With Thanksgiving approaching, I thought now would be a good time to share my dieting secrets. I call this plan the sensational diet because instead of focusing on the kind of foods you are allowed to eat, it focuses on the kinds of sensations that eating food generates.
You don’t have to be a hedonist to appreciate the importance of sensation in our lives. Physical sensations are what tell us that we are physically alive. If we could not touch, taste, hear, see or smell, we would be hard-pressed to prove, even to ourselves, that we were physically alive.
Less understood, but even more important, spiritual sensations tell us that we are spiritually alive. Without emotional sensations such as joy, sadness, enthusiasm, anger, and wonder, we could lose touch with our inner reality. We would become spiritually dead.
The physical sensations that tell us that we are physically alive and the spiritual sensations that tell us that we are spiritually alive are experienced in similar ways. Physical excitement and spiritual enthusiasm, physical stress and spiritual anxiety, physical hunger and spiritual emptiness – these generate parallel sensations that are difficult to distinguish. This is because our bodies and souls were created to work together. Consequently, we often experience spiritual emptiness as a kind of physical hunger.
All of us, to some degree or another, use the pleasurable physical sensations associated with eating food as a replacement for the spiritual sensations that are lacking in our lives. Chocolate is a lot easier to come by than sincere love and kindness. Though it might not really fool the soul, if the body identifies the sensation as one of comfort, the soul is willing to go along with it. We eat, then, in order to feel spiritually alive and fulfilled.
Any diet that tries to limit the pleasurable sensations we get from eating will be interpreted by the spirit as an attempt to limit our sense of feeling alive, and is doomed to failure. Food keeps us physically alive, but diverse tastes make us feel spiritually alive because they are material reflections of the virtues of beauty, sweetness, balance, audacity and more. If we were willing to live without these sensations, we could lose weight with the “duct tape diet” in which you can eat anything you want, but you have to put a piece of duct tape over your tongue to block out all sensations of taste and texture. Such a diet would obviously fail because we are not willing to give up one of our primary senses just so that we can lose some weight. Likewise, we are instinctively unwilling to give up a source of spiritual comfort in order to receive some long-term physical gain. For a diet to work, it must not try to take away what is currently meeting a spiritual need, but rather, it must find a way to meet that need in some new and healthy way.

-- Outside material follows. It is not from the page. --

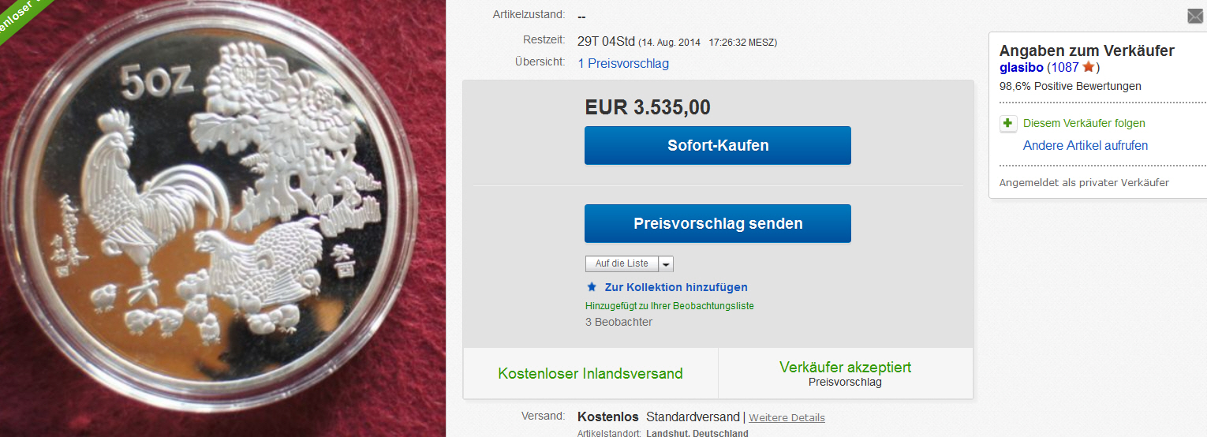This screenshot has width=1207, height=437.
Task: Open the 1 Preisvorschlag link
Action: click(x=623, y=63)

In other words, if we come to grips with the fact that food does not really equal love, then we can’t just take away the food. We have to add more love. We cannot create a vacuum and expect that nothing will sweep in to fill it. If we are feeling spiritually empty, we must first, before any change in our eating habits, find ways to fill that spiritual void. Only then can we safely reduce the amount of physical sensations we generate through food without risking self-sabotage. We certainly don’t want to find ourselves trying to replace both food and spiritual joy with drugs, overspending, or risky sexual behavior. We must find the healthy replacement first, then drop the unhealthy habits, not the other way around.

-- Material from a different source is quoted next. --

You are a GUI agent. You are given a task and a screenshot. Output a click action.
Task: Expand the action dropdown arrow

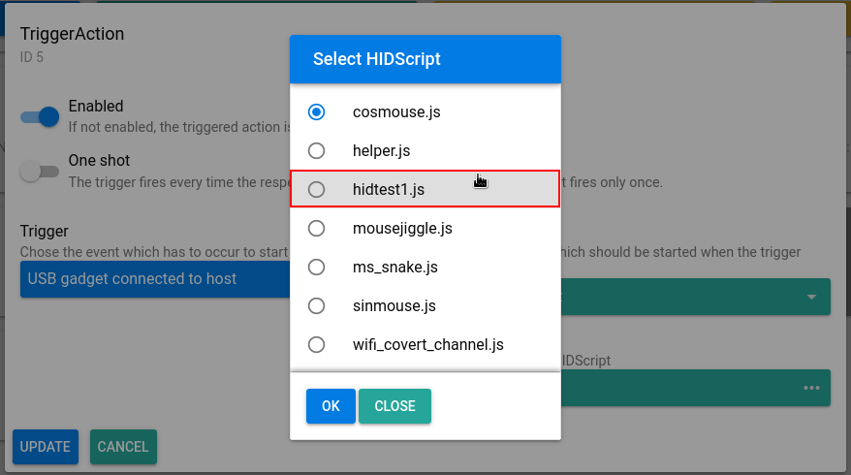coord(811,297)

The secret of the Sensational Diet, then, is to generate positive spiritual sensations through the practice of virtues so that you don’t feel compelled to create substitute physical sensations by eating comforting foods.

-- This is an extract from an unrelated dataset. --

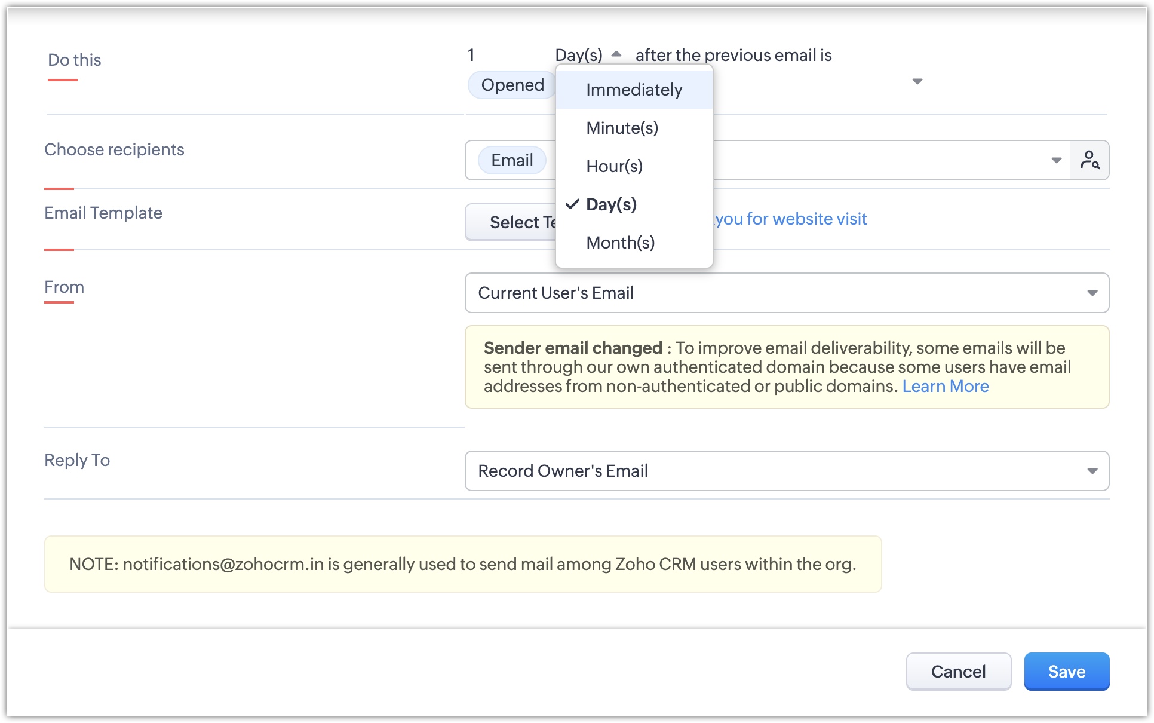Collapse the Day(s) unit dropdown arrow
1154x723 pixels.
(616, 54)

Sing a song, say a prayer, call a friends, throw a kiss, draw a picture, read a poem, look out the window, learn a new word, compliment a coworker, express gratitude. There are so many good ways to feel that don’t involve your tongue. Find your favorite.
Note: This is the introduction of a book I may or may not ever write. I welcome your comments.
I love this blog post!!!! Thank you. One thing I would add is that exercising discipline in eating can also have spiritual benefits, so maybe it’s not 100% necessary to fill the spiritual needs before attempting moderation in food intake. I realized I was seriously addicted to sugar, such that I could not stop eating sweets when I really didn’t even want them any more & I knew they were making me sick. I am trying to stop cold turkey, because at least for now I am incapable of moderation with sweets. I am finding that this exercise is making me more mindful of self and teaching me to subjugate my lower nature to my higher nature. It is certainly a test, but I am already starting to feel the benefits, both physically and spiritually.
Fasting once a year is a good way to remind ourselves that we are in control of what we eat. It also is a good time to really listen to the messages your spirit sends when it doesn’t have food to distract it from its deeper needs. Other than mindfulness, what spiritual changes have you noticed since you started your sugar fast?
I love this discussion….please keep it up. I am one of those who has not
placed these kinds of thoughts ahead of the addictions, i.e., sugar, smoking and not exercising…….I am beginning to see a new focus!!!! It’s taken me long enough. Keep it up!!!